After Cochrane had written a paper for the Cato Institute about this concept – but before we had published it – the market took a large leap in Cochrane’s direction.  UnitedHealth Group announced its Continuity product, which allows people to buy the right to purchase health insurance in the future at standard rates, regardless of their future health status.

I’m not here to tell you that you have to agree with Marquis or Pauly or Cochrane about how lightly regulated markets already perform, or how less-regulated markets would perform.  But here’s why I think we all need to take them seriously.

The leading Democratic proposals try to cover the sick and make coverage more secure by mandating that all Americans purchase health insurance and by restricting risk-rating.  Those measures have some pretty undesirable side effects.  They increase moral hazard, health care spending, and thus the overall cost of coverage.  They narrow the range of health insurance choices by eliminating economical as well as comprehensive plans.  They encourage insurers to avoid and provide lousy service to the sick.  And the enforcement costs – of monitoring people to make sure they have health insurance or to prevent insurers from competing to avoid the sick – are considerable. 

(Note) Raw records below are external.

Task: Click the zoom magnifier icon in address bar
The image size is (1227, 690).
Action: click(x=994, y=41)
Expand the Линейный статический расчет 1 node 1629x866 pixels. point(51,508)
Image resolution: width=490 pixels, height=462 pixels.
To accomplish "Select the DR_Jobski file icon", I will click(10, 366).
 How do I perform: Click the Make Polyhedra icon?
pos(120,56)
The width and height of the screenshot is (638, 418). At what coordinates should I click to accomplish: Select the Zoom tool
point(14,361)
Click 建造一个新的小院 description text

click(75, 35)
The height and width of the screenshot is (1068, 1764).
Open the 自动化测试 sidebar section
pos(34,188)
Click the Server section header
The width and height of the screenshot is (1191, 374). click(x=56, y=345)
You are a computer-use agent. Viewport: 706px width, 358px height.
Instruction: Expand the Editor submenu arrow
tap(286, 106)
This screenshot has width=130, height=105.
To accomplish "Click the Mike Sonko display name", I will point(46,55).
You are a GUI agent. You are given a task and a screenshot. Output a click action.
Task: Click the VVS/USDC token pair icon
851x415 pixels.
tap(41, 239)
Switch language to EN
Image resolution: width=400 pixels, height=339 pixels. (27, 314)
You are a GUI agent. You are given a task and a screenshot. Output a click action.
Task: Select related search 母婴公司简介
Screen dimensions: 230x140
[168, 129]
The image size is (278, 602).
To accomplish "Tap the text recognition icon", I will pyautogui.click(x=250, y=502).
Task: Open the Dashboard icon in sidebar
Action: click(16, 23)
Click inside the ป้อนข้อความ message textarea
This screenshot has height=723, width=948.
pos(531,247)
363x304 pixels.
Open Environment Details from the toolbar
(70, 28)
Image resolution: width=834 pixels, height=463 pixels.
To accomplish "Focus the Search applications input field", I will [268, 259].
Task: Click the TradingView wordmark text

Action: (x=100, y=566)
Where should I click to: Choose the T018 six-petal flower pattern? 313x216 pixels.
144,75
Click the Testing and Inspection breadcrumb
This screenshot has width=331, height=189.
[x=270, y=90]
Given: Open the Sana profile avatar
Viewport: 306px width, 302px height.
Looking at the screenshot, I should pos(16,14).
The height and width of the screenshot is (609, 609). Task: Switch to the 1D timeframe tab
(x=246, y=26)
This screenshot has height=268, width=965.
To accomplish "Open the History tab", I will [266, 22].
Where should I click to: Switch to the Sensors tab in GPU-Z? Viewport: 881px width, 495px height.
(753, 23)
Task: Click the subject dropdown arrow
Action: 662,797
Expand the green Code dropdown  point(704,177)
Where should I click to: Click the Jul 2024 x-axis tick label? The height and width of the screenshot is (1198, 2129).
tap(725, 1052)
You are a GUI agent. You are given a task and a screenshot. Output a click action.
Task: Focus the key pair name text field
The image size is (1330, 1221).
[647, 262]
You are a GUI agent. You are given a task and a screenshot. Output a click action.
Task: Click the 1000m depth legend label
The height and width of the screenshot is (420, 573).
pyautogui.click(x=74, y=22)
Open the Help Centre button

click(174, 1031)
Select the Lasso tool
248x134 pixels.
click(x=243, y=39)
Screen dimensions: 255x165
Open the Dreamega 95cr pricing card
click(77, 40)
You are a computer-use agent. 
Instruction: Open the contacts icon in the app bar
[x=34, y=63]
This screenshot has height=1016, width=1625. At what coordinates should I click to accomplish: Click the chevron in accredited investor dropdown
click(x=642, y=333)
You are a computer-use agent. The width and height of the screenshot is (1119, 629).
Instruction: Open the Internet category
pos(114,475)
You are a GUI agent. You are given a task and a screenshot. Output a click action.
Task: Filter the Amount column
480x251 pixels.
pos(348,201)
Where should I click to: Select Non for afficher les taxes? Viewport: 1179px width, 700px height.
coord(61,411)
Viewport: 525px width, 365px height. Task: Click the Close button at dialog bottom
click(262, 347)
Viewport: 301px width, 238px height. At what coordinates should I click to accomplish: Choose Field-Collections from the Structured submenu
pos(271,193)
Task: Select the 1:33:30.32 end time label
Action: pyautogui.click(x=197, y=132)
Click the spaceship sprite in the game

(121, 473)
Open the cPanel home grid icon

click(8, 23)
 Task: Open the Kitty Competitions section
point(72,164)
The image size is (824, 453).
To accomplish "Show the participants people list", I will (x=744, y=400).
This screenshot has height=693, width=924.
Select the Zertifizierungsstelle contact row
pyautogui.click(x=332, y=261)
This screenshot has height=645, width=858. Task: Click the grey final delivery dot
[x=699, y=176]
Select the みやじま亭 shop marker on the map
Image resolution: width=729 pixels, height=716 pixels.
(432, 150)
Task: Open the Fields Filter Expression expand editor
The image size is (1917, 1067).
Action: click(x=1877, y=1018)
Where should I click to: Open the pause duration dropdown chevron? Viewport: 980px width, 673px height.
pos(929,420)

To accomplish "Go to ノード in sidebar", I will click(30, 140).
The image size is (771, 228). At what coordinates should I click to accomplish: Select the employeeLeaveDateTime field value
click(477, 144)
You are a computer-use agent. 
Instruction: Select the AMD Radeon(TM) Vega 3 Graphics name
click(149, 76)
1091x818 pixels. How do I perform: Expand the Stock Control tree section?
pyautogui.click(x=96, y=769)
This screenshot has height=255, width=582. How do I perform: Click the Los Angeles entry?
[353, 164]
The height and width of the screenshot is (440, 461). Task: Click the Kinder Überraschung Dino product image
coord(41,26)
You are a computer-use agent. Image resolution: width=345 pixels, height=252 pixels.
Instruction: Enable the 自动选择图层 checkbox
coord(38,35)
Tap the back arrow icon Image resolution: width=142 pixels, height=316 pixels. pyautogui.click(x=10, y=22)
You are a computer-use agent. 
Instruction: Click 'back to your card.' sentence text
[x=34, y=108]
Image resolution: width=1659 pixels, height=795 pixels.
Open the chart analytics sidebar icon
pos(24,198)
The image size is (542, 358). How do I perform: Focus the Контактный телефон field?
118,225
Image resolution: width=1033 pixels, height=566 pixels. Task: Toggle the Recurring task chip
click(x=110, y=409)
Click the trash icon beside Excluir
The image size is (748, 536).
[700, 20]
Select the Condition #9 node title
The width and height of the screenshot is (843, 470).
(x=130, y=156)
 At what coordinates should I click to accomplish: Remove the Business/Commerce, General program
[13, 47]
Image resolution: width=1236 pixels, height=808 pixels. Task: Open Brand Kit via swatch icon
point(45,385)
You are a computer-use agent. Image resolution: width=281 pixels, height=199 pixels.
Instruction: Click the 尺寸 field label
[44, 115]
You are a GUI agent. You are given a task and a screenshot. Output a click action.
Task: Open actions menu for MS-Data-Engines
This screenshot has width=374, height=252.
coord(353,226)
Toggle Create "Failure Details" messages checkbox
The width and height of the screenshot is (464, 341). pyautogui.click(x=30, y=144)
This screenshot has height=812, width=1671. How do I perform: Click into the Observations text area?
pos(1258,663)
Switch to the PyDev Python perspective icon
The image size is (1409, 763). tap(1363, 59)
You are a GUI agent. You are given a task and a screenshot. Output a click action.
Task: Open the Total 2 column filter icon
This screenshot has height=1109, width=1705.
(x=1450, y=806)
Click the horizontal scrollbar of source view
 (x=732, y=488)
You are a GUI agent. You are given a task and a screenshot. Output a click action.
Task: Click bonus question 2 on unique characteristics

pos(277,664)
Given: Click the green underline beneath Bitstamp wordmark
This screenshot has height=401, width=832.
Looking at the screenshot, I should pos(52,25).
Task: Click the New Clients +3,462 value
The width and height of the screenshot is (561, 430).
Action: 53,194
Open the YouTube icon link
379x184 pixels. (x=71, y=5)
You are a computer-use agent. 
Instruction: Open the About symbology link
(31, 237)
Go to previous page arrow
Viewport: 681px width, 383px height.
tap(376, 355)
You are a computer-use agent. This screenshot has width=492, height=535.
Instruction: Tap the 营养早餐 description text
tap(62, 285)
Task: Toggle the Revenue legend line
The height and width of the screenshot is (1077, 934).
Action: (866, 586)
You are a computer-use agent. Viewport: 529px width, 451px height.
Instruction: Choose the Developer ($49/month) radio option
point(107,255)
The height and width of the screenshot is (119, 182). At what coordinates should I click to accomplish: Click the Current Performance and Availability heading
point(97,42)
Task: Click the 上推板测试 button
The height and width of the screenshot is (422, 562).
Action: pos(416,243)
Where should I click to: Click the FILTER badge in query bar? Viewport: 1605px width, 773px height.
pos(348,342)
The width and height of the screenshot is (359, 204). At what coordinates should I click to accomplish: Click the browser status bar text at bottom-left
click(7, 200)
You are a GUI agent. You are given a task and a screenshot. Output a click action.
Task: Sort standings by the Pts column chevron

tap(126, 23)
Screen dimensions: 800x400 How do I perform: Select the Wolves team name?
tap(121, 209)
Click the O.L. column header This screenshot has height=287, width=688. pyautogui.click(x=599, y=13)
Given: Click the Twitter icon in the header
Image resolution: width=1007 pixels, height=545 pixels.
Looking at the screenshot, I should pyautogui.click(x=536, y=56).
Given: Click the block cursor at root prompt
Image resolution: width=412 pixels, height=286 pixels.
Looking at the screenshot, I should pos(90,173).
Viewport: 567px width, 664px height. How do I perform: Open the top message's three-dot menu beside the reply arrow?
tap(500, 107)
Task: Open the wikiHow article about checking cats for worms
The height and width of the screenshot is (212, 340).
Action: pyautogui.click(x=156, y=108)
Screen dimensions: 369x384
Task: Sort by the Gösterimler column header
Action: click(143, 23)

If the research findings of Marquis and Pauly and their colleagues accurately reflect reality, then those regulations will impose considerable costs for almost no benefit.  And if Cochrane is correct, then we could have more secure health insurance in a market where insurers compete to serve the sick, rather than to avoid them.

Michael F. Cannon is the Cato Institute’s director of health policy studies and coauthor of Healthy Competition: What’s Holding Back Health Care and How to Free It.